Даниил Хармс, 1937 год[Хармс 1997: 57]
Выгляни той ночью в конце апреля 1973 года жители центрального района Орла из окон своих квартир, им бы открылось невероятное и для многих печальное зрелище. Еще в XIX веке этот отвесный берег Оки украшала целая липовая аллея, представлявшая собой юго-западную границу городского парка. С давних пор с Орлом связано множество литературных ассоциаций, формирующих индивидуальность города и его атмосферу: Н. С. Лесков, один из его сынов, заявлял, что «Орел вспоил на своих мелких водах столько писателей, сколько не поставил их на пользу Родины никакой другой русский город»1. По местной легенде, И. С. Тургенева маленьким возили в коляске по тропинкам этого парка; высокие кроны лип, кленов и каштанов оберегали его полуденный сон, рассеивая свет, который иначе разбудил бы его. Парк, ставший уличной колыбелью будущего певца русской природы, был заложен в 1822 году по приказу губернатора Орловской губернии. К 1971 году парк с липовой аллеей стал частью привычного пейзажа города с населением в 300 тысяч человек. Несмотря на разруху, последовавшую за Гражданской войной и немецкой оккупацией, парк и его липы выстояли. А теперь во тьме апрельской ночи их должны были срубить ради расширения городской площади. Мраморный Ленин на постаменте прямо перед областным отделением партии будет теперь оглядывать свои разросшиеся владения: ничто не станет закрывать ему вид на драматический театр, который вскоре возведут здесь в стиле высокого модернизма и назовут в честь Тургенева. Колыбель юного писателя была, по крайней мере частично, разрушена, заменена парадными пространствами, более подходящими современной советской государственности. Липам – важной части того, что один из местных жителей назвал восхитительной «таинственностью» парка, – пришел конец2.

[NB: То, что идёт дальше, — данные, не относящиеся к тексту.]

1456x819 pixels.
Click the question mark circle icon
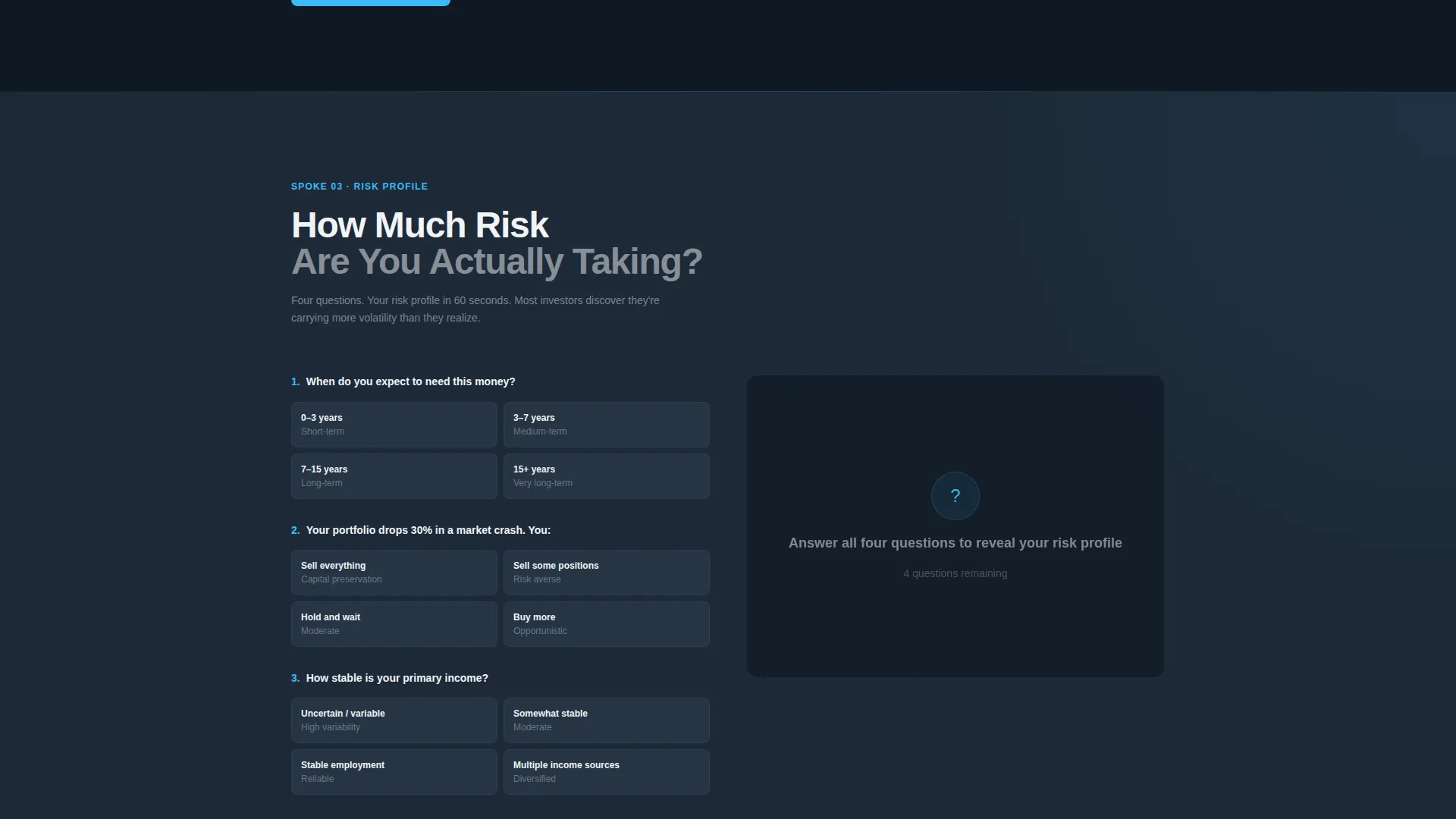[955, 496]
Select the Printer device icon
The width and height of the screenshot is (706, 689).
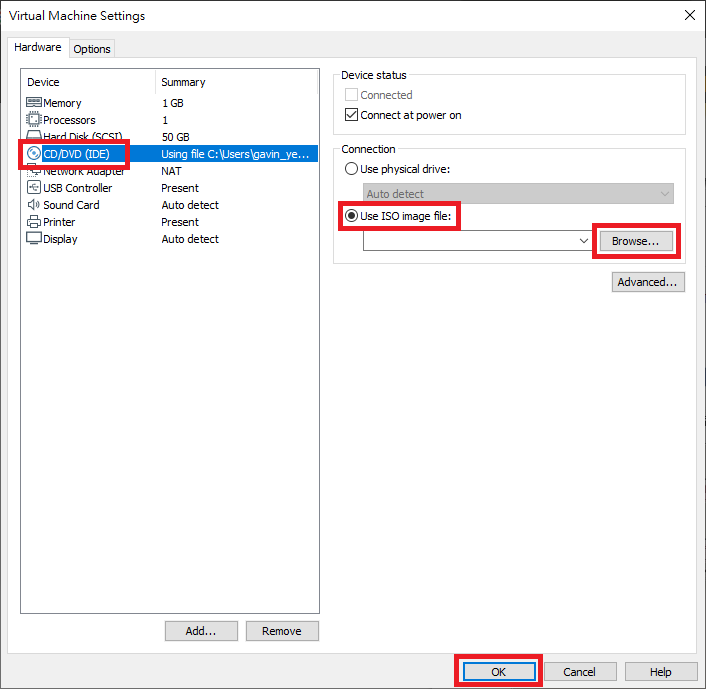(34, 222)
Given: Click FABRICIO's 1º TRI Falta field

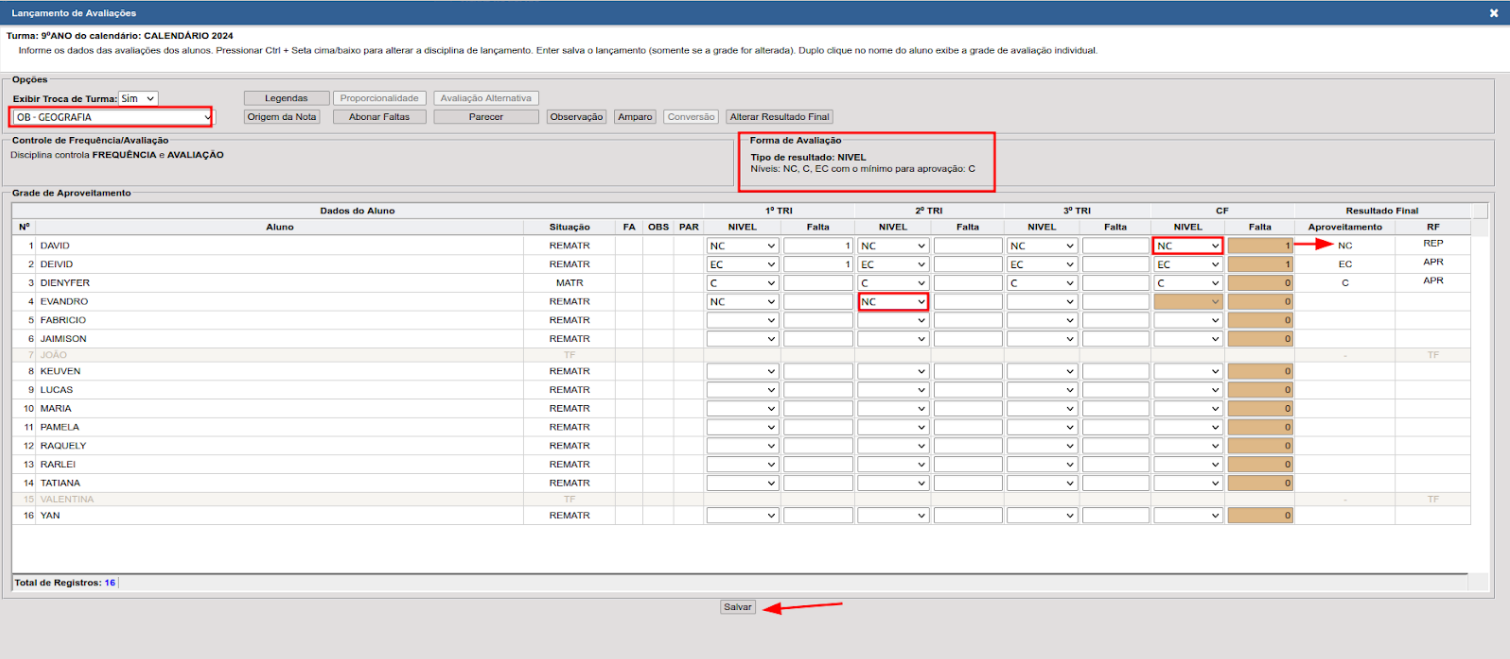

Липовая аллея, центр Орла, начало XX века. Открытка из частной коллекции Л. Тучнина, публикуется с его разрешения
Впервые я услышала историю этих деревьев не на каком-то публичном мероприятии, а на тесной и уютной кухне коллеги, преподававшего английский в местном университете. Его жена Роза, в равной степени искусная рассказчица и повариха, потчевала меня историями о своем украинском детстве и замужней жизни сначала в Сибири, а затем в Орле; она же первой рассказала мне о липах и городском парке. Но в ее версии это была не просто история уничтожения и утраты. Как она сообщила, липы погибли не без возражений: Л. Н. Афонин, местный литературовед, сотрудничавший одновременно с педагогическим университетом и Музеем И. А. Тургенева, написал страстное письмо протеста (так и не опубликованное) в газету «Известия». Его храбрый, хотя и безрассудный поступок не повлиял на действия местной администрации; тем не менее он значительно повлиял на судьбу самого Афонина, вызвав «трудности» на работе, проблемы со здоровьем и раннюю смерть. По словам Розы, люди просидели у лип всю ночь: они не могли смириться с мыслью, что потеряют их: деревья ассоциировались с Тургеневым, были частью его наследия в этом городе. На рассвете приехали бульдозеры и все выкорчевали. В ее истории акцент делался на протест и неповиновение в Советском Союзе начала 1970-х годов ради спасения нескольких деревьев. Безусловно, этот сюжет наводит на размышления: переплетение в нем политики, роли места и личности захватывает и интригует. О чем же на самом деле повествует эта история? Почему советские граждане решили протестовать ради защиты деревьев, несмотря на то что любые формы протеста – к примеру, против нарушений прав человека – жестоко наказывались? Кто был участником этой акции? Сколько людей было в курсе? Узнаю ли я их версию произошедшего?3
Как выяснилось, трактовка Розы, как минимум отчасти, была ошибочной: в свои последующие визиты в Орел я проводила время в местной библиотеке за чтением старых номеров газеты «Орловская правда» и, что важнее, за беседами с множеством орловчан, которые помнили ту ночь и были готовы поделиться со мной воспоминаниями4. Насколько мне удалось восстановить цепочку событий, в рассказе Розы слились воедино сразу два эпизода городских преобразований: первый, касавшийся лип напротив здания областного отделения партии, развивался стремительно и протеста не вызвал5. Во втором же случае преобразование удалось предотвратить: дуб, посаженный в 1861 году и оказавшийся на территории, отведенной для расширения улицы, спасла совместными усилиями группа местных жителей, в какой-то мере подталкиваемых памятью о липах, которые отстоять не вышло. Эти липы были высажены в начале XX века: на открытках из коллекции местного историка они чуть выше человеческого роста; на одной из них ребенок в бескозырке показывает на мальчика повзрослее, сидящего на парковой скамейке, на другой две девочки с рукавами с буфами и в соломенных шляпах удаляются от зрителя, а по краю липовой аллеи и городского парка на некотором расстоянии стоят деревья значительно выше и старше6.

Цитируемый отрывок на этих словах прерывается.